To be done:
Rewrite the records below, changing every "icon" to "symbol" and leaving everything else unchanged.
============
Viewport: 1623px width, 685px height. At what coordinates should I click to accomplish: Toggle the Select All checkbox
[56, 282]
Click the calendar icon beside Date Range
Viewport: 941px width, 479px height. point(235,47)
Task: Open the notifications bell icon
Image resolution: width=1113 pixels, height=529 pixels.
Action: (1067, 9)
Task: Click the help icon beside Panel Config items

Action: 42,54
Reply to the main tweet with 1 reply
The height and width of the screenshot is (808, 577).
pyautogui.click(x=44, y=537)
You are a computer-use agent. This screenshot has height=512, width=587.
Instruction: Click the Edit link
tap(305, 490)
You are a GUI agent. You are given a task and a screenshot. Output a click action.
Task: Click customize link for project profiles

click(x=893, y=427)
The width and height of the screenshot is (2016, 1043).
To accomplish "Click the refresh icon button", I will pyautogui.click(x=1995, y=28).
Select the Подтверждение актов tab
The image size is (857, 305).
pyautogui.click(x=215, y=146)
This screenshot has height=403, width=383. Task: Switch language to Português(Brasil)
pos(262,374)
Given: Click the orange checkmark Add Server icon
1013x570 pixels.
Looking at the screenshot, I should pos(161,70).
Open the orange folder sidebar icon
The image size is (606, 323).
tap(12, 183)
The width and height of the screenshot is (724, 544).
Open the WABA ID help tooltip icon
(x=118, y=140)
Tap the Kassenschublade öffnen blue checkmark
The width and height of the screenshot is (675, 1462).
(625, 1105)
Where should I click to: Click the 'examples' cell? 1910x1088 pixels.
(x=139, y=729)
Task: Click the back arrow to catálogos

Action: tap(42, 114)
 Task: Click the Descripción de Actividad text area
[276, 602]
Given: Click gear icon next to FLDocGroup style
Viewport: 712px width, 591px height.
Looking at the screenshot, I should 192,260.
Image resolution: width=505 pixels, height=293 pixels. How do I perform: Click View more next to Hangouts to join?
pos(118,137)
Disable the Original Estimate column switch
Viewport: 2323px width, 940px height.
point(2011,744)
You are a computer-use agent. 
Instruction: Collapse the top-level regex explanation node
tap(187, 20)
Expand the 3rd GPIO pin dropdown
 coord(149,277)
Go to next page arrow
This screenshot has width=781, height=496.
============
Right answer:
Viewport: 1623px width, 685px height. At what coordinates should I click to accomplish: Toggle the Select All checkbox
[56, 282]
Click the calendar symbol beside Date Range
Viewport: 941px width, 479px height. point(235,47)
Task: Open the notifications bell symbol
Image resolution: width=1113 pixels, height=529 pixels.
Action: (1067, 9)
Task: Click the help symbol beside Panel Config items

Action: 42,54
Reply to the main tweet with 1 reply
The height and width of the screenshot is (808, 577).
pyautogui.click(x=44, y=537)
You are a computer-use agent. This screenshot has height=512, width=587.
Instruction: Click the Edit link
tap(305, 490)
You are a GUI agent. You are given a task and a screenshot. Output a click action.
Task: Click customize link for project profiles

click(x=893, y=427)
The width and height of the screenshot is (2016, 1043).
To accomplish "Click the refresh symbol button", I will pyautogui.click(x=1995, y=28).
Select the Подтверждение актов tab
The image size is (857, 305).
pyautogui.click(x=215, y=146)
This screenshot has height=403, width=383. Task: Switch language to Português(Brasil)
pos(262,374)
Given: Click the orange checkmark Add Server symbol
1013x570 pixels.
Looking at the screenshot, I should pos(161,70).
Open the orange folder sidebar symbol
The image size is (606, 323).
tap(12, 183)
The width and height of the screenshot is (724, 544).
Open the WABA ID help tooltip symbol
(x=118, y=140)
Tap the Kassenschublade öffnen blue checkmark
The width and height of the screenshot is (675, 1462).
(625, 1105)
Where should I click to: Click the 'examples' cell? 1910x1088 pixels.
(x=139, y=729)
Task: Click the back arrow to catálogos

Action: tap(42, 114)
 Task: Click the Descripción de Actividad text area
[276, 602]
Given: Click gear symbol next to FLDocGroup style
Viewport: 712px width, 591px height.
Looking at the screenshot, I should 192,260.
Image resolution: width=505 pixels, height=293 pixels. How do I perform: Click View more next to Hangouts to join?
pos(118,137)
Disable the Original Estimate column switch
Viewport: 2323px width, 940px height.
point(2011,744)
You are a computer-use agent. 
Instruction: Collapse the top-level regex explanation node
tap(187, 20)
Expand the 3rd GPIO pin dropdown
 coord(149,277)
Go to next page arrow
This screenshot has width=781, height=496.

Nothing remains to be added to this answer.